## Required work
Starting at the line that contains "The width and height of the screenshot is (1538, 784).", return every line through the end of the data exactly, without pictures.

## Working data
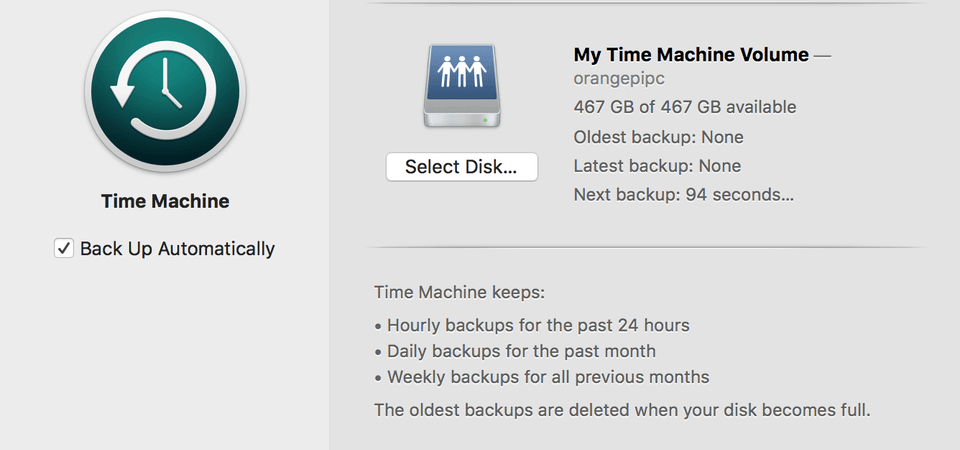Click the "Oldest backup: None" line
The width and height of the screenshot is (960, 450).
658,137
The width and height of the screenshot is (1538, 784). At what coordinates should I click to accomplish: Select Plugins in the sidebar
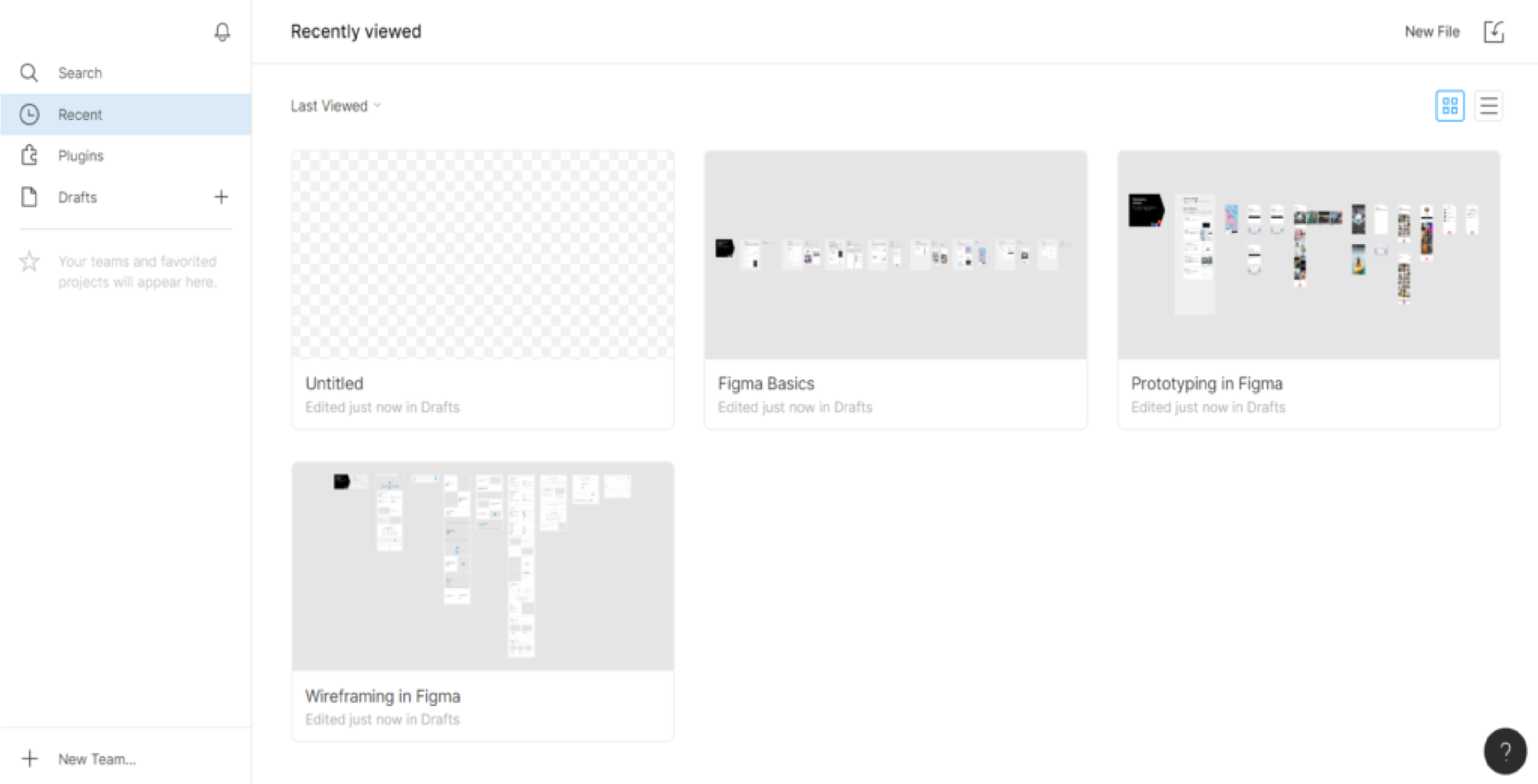point(81,155)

## Answer to this problem
The width and height of the screenshot is (1538, 784). At what coordinates should I click to accomplish: Select Plugins in the sidebar
point(81,155)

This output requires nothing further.